▶ **THE REQUEST**
Convert every line of the data below into a JSON list of strings, with one string per line and blank lines omitted.

(Records from a collection)
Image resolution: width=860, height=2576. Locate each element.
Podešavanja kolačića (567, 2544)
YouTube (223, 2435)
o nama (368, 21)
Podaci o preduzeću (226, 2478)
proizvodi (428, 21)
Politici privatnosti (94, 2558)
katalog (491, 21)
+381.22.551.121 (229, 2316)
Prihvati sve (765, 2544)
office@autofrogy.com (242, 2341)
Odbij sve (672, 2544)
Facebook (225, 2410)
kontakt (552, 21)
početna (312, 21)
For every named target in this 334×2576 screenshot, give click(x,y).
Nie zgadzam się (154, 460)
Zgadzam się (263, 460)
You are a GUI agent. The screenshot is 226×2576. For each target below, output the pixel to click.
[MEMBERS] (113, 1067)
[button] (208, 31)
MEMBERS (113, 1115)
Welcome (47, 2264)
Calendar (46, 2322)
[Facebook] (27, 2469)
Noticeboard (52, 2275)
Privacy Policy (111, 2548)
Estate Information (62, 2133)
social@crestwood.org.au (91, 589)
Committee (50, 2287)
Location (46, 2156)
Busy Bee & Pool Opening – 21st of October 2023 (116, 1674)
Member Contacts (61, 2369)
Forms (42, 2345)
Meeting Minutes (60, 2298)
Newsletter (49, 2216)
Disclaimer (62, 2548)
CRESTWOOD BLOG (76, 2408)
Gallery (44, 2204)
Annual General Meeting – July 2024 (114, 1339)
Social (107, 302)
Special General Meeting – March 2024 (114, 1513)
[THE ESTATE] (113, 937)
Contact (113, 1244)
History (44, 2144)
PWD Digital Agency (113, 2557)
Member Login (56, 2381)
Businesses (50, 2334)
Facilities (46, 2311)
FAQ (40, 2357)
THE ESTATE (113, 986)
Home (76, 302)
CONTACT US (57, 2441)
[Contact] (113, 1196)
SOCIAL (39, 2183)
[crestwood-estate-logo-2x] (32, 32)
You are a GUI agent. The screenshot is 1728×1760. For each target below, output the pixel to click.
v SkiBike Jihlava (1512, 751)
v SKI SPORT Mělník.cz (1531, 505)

▶ **EXERCISE RESPONSE**
[
  "Image resolution: width=860, height=2576. Locate each element.",
  "Podešavanja kolačića (567, 2544)",
  "YouTube (223, 2435)",
  "o nama (368, 21)",
  "Podaci o preduzeću (226, 2478)",
  "proizvodi (428, 21)",
  "Politici privatnosti (94, 2558)",
  "katalog (491, 21)",
  "+381.22.551.121 (229, 2316)",
  "Prihvati sve (765, 2544)",
  "office@autofrogy.com (242, 2341)",
  "Odbij sve (672, 2544)",
  "Facebook (225, 2410)",
  "kontakt (552, 21)",
  "početna (312, 21)",
  "For every named target in this 334×2576 screenshot, give click(x,y).",
  "Nie zgadzam się (154, 460)",
  "Zgadzam się (263, 460)",
  "You are a GUI agent. The screenshot is 226×2576. For each target below, output the pixel to click.",
  "[MEMBERS] (113, 1067)",
  "[button] (208, 31)",
  "MEMBERS (113, 1115)",
  "Welcome (47, 2264)",
  "Calendar (46, 2322)",
  "[Facebook] (27, 2469)",
  "Noticeboard (52, 2275)",
  "Privacy Policy (111, 2548)",
  "Estate Information (62, 2133)",
  "social@crestwood.org.au (91, 589)",
  "Committee (50, 2287)",
  "Location (46, 2156)",
  "Busy Bee & Pool Opening – 21st of October 2023 (116, 1674)",
  "Member Contacts (61, 2369)",
  "Forms (42, 2345)",
  "Meeting Minutes (60, 2298)",
  "Newsletter (49, 2216)",
  "Disclaimer (62, 2548)",
  "CRESTWOOD BLOG (76, 2408)",
  "Gallery (44, 2204)",
  "Annual General Meeting – July 2024 (114, 1339)",
  "Social (107, 302)",
  "Special General Meeting – March 2024 (114, 1513)",
  "[THE ESTATE] (113, 937)",
  "Contact (113, 1244)",
  "History (44, 2144)",
  "PWD Digital Agency (113, 2557)",
  "Member Login (56, 2381)",
  "Businesses (50, 2334)",
  "Facilities (46, 2311)",
  "FAQ (40, 2357)",
  "THE ESTATE (113, 986)",
  "Home (76, 302)",
  "CONTACT US (57, 2441)",
  "[Contact] (113, 1196)",
  "SOCIAL (39, 2183)",
  "[crestwood-estate-logo-2x] (32, 32)",
  "You are a GUI agent. The screenshot is 1728×1760. For each target below, output the pixel to click.",
  "v SkiBike Jihlava (1512, 751)",
  "v SKI SPORT Mělník.cz (1531, 505)"
]